Call Girls Delhi {Jodhpur} 9711199012 high profile service
Deep Learning Project.pptx
1. PROJECT
PRESENTATION
Paper: Bidirectional LSTM with Attention Mechanism and Convolutional Layer for Text
Classification
Reference: Liu, Gang, and Jiabao Guo. "Bidirectional LSTM with attention
mechanism and convolutional layer for text classification." Neurocomputing 337
(2019): 325-338.
2. CONTENT
• Paper
• Dataset
• Vocabulary Building
• Word2Vector
• Model Generation
• Model Summary
• Model Training
• Future Work
3. PAPER
• Objective: Sentiment classification of polarized datasets, such as reviews, questions, etc.
• CNNs are able to extract features for sentence modelling while reducing dimensionality of
the data.
• RNNs are specialized for sequential modelling. Bi-LSTM, combines the forward hidden layer
and the backward hidden layer, which can access both the preceding and succeeding
contexts, to obtain the contextual information of the text.
• Attention mechanism is used in two-layers for the preceding and succeeding
contextual features to highlight the important information from the contextual
information by setting different weights
• Softmax layer to generate labels.
• Their model outperforms state-of-the-art classification methods in terms of
classification accuracy
4. DATASET: IMDB – MOVIE REVIEW
• This is dataset for binary sentiment classification containing 50,000 highly-polarized reviews
with 25k for training and 25k for testing, and divided into positive reviews (labelled ‘2’) and
negative reviews (labelled ‘1’). Examples are shown below:
5. VOCABULARY BUILDING
• The sentences consist of many forms of words such as punctuations, contractions, and
simple words such ‘am’, ‘been’, ‘is’, etc. all connected together to make sentence.
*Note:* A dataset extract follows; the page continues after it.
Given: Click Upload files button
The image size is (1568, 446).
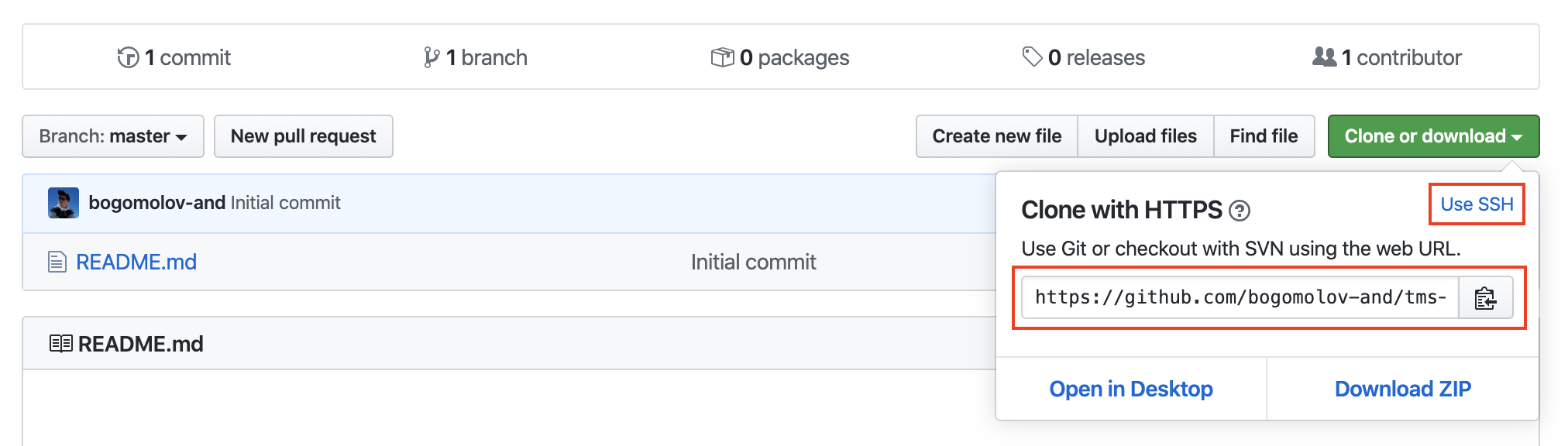Looking at the screenshot, I should tap(1145, 136).
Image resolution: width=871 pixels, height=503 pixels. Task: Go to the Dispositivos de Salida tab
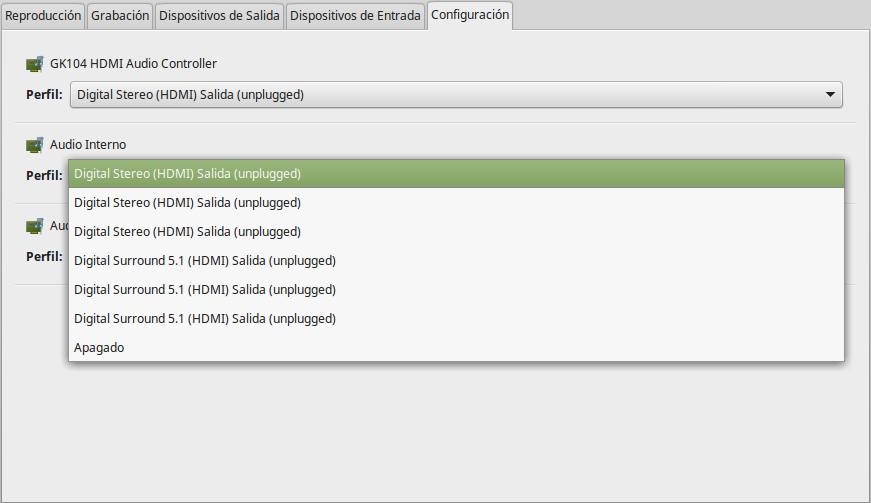coord(220,16)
• These must be processed to extract only meaningful words into tokens and generate
vocabulary.
6. WORD2VECTOR
• Word embedding are vector representations of words or tokens
• The Word2Vector model is used to convert the one-hot encoding representations into
vectors that account for the context of the word with respect to other similar or related
words.
• Two types: Bag-of-Words or Skip-gram; here, skip-gram was used.
7. WORD2VEC (CONTD.)
• Skip-gram word2vec model created and initialized with embedding size of 30, sliding
window size of 5, and minimum frequency count of 5.
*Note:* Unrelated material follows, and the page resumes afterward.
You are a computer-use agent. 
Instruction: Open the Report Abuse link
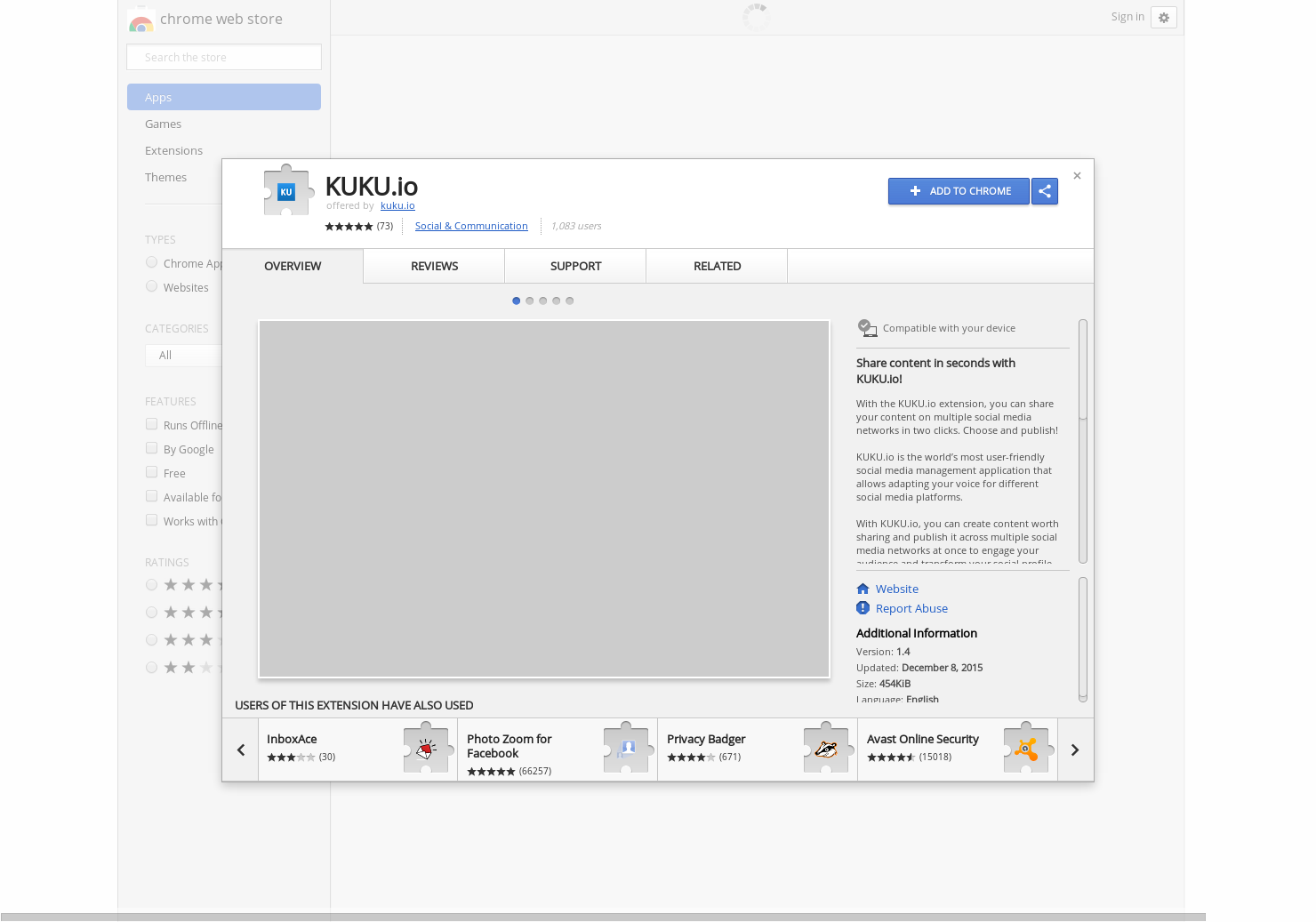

• The model was trained for 30 epochs for best results. The total parameters of the model
were found as follows (in picture)
• Examples from the model testing for word similarity are shown below:
8. WORD2VEC (CONTD.)
• T-SNE (t-distributed stochastic neighbor embedding is a good way to visualize word vectors.
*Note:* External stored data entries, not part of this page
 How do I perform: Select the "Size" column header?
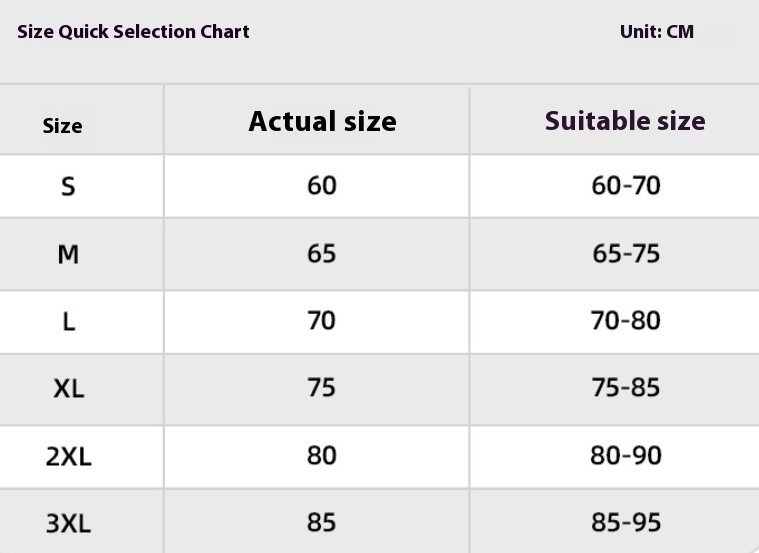pyautogui.click(x=62, y=126)
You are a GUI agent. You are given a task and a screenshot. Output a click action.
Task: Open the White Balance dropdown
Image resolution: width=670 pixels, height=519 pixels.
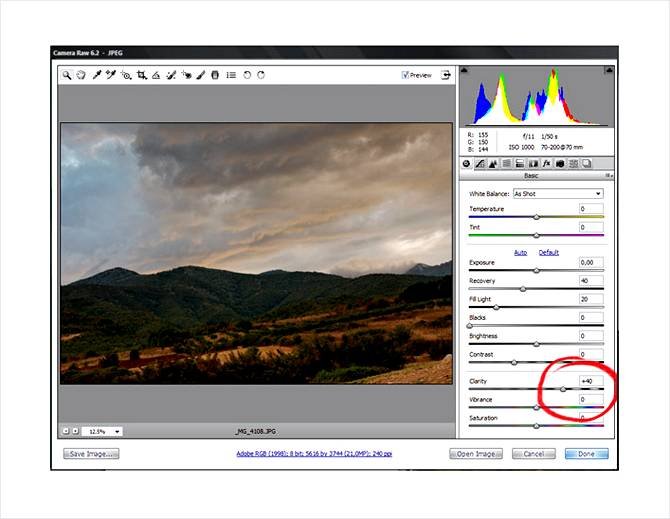[x=557, y=193]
• But, they do not always produce accurate representations as it involves transforming from a
higher dimension to a much lower dimension.
9. MODEL GENERATION
• Convolutional Layer: 1-D convolutional layer with input channel of 300, and output channel
of 100, used to extract features and reduce dimension
• BiLSTM: Bidirectional LSTM layer with hidden size of 150, to extract contextual information
from past and future data.
• Since the sentence size and thus the number of embeddings varies for each review or data
input, padding was performed with zeros on each batch, and then packed using
pack_padded_sequence for efficient computation, before being fed to BiLSTM.
• The forward hidden state and backward hidden state extracted separately as forward context
and backward context, and fed into two attention layers.
• Attention Layer: Forward attention layer of hidden size 150, and Backward attention layer of
hidden size 150; attention mechanism used is general attention.
• Softmax: Softmax layer used at the end to generate label with max. probability.
• Metrics: Accuracy
• Adam optimizer at 10 epochs, with CrossEntropy loss and 80%-20% split
12. FUTURE WORK
• Troubleshoot the main model training part and complete training.
• Modify attention mechanism with multi-head attention.
• Train and test model on a different dataset.